È solo l’ultima scoperta di una serie fatta emergere dal Consorzio del giornalismo d’inchiesta internazionale (ICIJ) che ha scoperchiato dettagli sulla repressione in atto in Cina nei confronti dell’etnia Uiguri e altri di minoranza religiosa, per lo più musulmani.
Almeno un milione, poi – è la stima delle Nazioni Unite – sono le persone di questa minoranza etnica che sono state detenute nei campi finora a Xinjiang.
Il consorzio ICIJ è venuto in possesso di un vero e proprio manuale d’istruzione su come prevenire le fughe dai campi, mantenere il segreto sulla loro stessa esistenza e indottrinare i detenuti. Informazioni in parte anche rivelate da ex detenuti.
La fuga di notizie mostra inoltre la esistenza di un rapporto di intelligence desecretato, riguardo a un massiccio sistema di raccolta e analisi dei dati che utilizza intelligenza artificiale per selezionare intere categorie di residenti dello Xinjiang passibili di detenzione.
Pechino nega certo qualsiasi maltrattamento sugli uiguri o altre minoranze etniche o religiose di Xinjiang, e lo fa attraverso le parole dell’ambasciatore cinese presente a Londra:
“I documenti, i cosiddetti documenti di cui state parlando sono vere e proprie macchinazioni. Se volete noi possiamo fornire molta documentazione sul tipo di educazione vocazionale del centro detentivo.

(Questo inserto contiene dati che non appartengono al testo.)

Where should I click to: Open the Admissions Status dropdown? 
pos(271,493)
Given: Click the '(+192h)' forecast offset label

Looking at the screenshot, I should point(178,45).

Non ascoltate le fake news, le fabbricazioni dei fatti”.
Quella pubblicata nei giorni scorsi dal New York Times , in aggiunta a quest’ulteriore seguito, è la più grande fuga di notizie del genere emersa negli ultimi 30 anni dal Partito comunista cinese.

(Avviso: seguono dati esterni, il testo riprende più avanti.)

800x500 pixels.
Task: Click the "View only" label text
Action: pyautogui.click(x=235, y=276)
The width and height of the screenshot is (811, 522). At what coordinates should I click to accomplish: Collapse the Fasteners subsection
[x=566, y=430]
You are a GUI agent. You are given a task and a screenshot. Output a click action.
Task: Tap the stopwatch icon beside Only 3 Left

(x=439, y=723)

Oltre 400 pagine che descrivono il giro di vite della Cina contro le minoranze etniche musulmane nella regione di Xinjiang,
Il gruppo più vessato è quello degli uiguri ma lo sono anche i kazaki, rinchiusi in campi di prigionia o nelle carceri.
Tra le carte, anche discorsi del presidente Xi Jinping che nel 2014 esortò a non avere “alcuna pietà” nei confronti degli uiguri.

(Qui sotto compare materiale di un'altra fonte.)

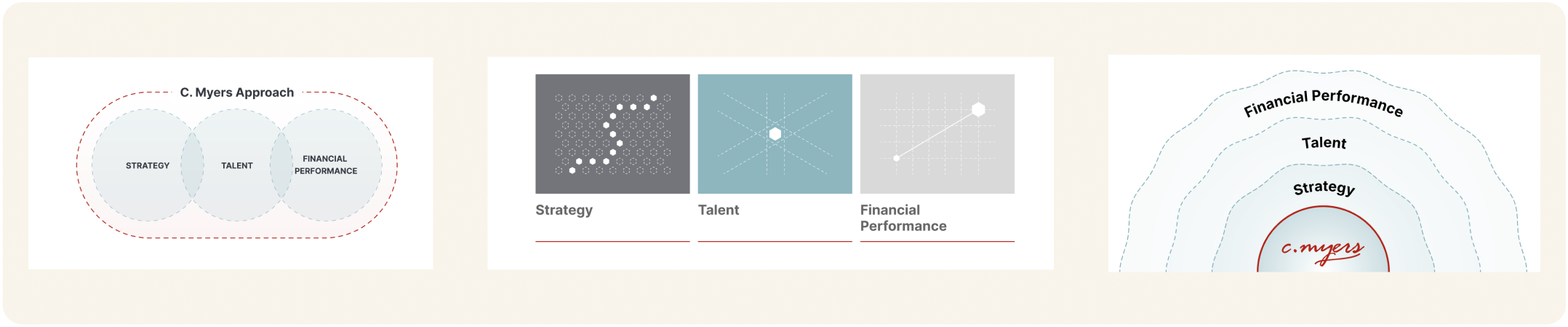Image resolution: width=1568 pixels, height=327 pixels.
Task: Click the STRATEGY circle in Venn diagram
Action: (x=148, y=165)
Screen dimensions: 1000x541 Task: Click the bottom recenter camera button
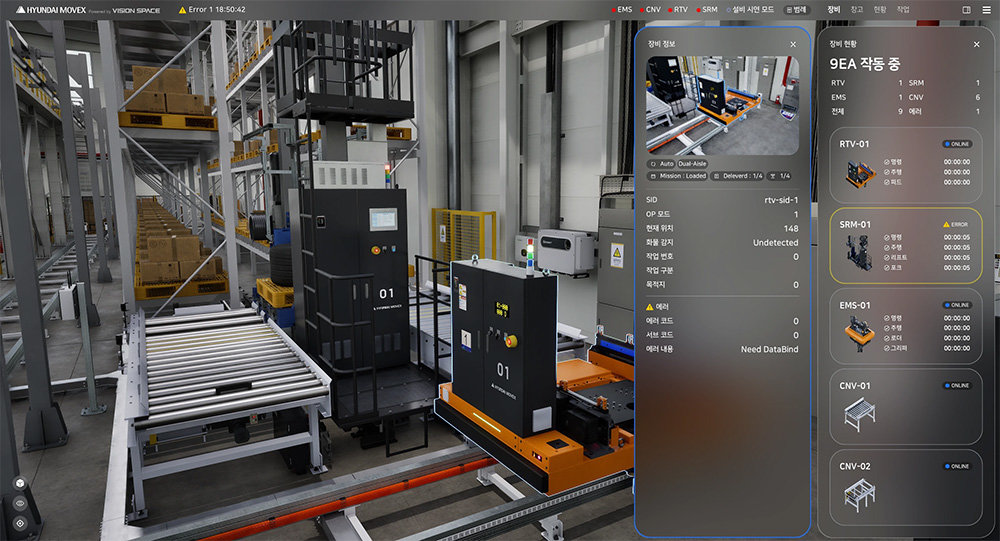[x=20, y=523]
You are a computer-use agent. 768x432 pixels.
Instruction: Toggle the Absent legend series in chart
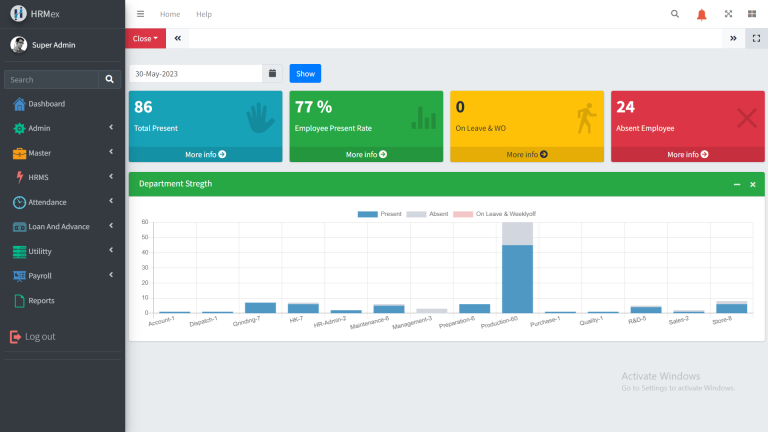point(427,214)
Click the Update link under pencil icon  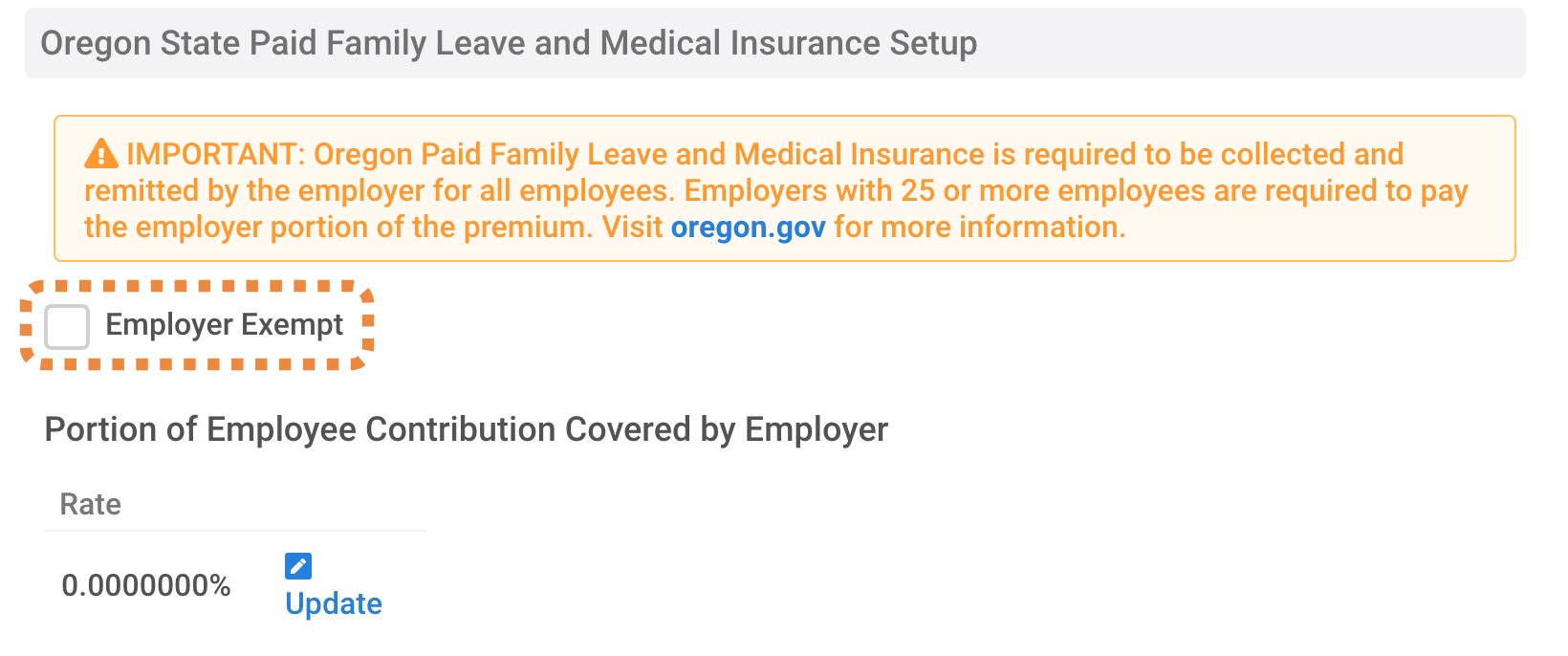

Dai documenti trapela, inoltre, la volontà di Pechino di allargare le restrizioni all’Islam in altre parti della Cina.
Non solo, le carte mostrano anche un manuale (un altro dunque) distribuito alle forze dell’ordine della regione di Xinjiang, per spiegare agli studenti, in visita alle loro famiglie, perché i loro cari fossero spariti da casa.
Già alla stazione, al rientro dal semestre scolastico, gli studenti venivano avvicinati e veniva spiegato loro che i genitori si trovavano in “scuole di addestramento” del governo e che quindi non potevano vederli.
La fuga di notizie piomba sulle trattative commerciali fra gli Stati Uniti e la Cina, impegnate a cercare di chiudere un mini-accordo che sembrava fatto, ma i cui tempi invece si allungano in mancanza di un’intesa sulla rimozione dei dazi.
I documenti rivelano che Xi, nell’aprile del 2014, poche settimane dopo che alcuni militanti uiguri avevano accoltellato 150 persone, si disse a favore dell’uso degli “organi della dittatura” contro “il terrorismo, le infiltrazioni e il separatismo”, senza mostrare alcuna pietà.
I campi di reclusione – emerge dai documenti – sono aumentati dal 2016 con la nomina di Chen Quanguo a nuovo capo del partito per la regione di Xinjiang.
Ma le fughe (e non solo di notizie) non finiscono qua per la Cina.
Le autorità australiane infatti stanno valutando seriamente l’autodenuncia di un cittadino cinese, Wang Liqiang, che si dichiara un agente dell’intelligence militare di Pechino e ha rivelato ai servizi segreti australiani informazioni riservate sulle attività di ‘interferenza della Cina nella regione’. Liqiang, che ha chiesto asilo in Australia ed è sotto protezione, ha detto di aver fornito ai servizi australiani Asio informazioni su come funzionari cinesi finanziano e conducono operazioni a Hong Kong, a Taiwan e in Australia rivelando le identità degli agenti.
Wang ha inoltre confessato di aver preso parte di persona in operazioni nelle tre località.
E ha rivelato come Pechino segretamente controlli imprese quotate in borsa per finanziare operazioni di spionaggio.
Wang infine ha spiegato che la decisione di disertare è stata dettata dalla coscienza nel vedere il costo umano della guerra sommersa ma letale in cui era assoldato.
Un gesto questo che lo espone al carcere se non alla pena di morte per tradimento.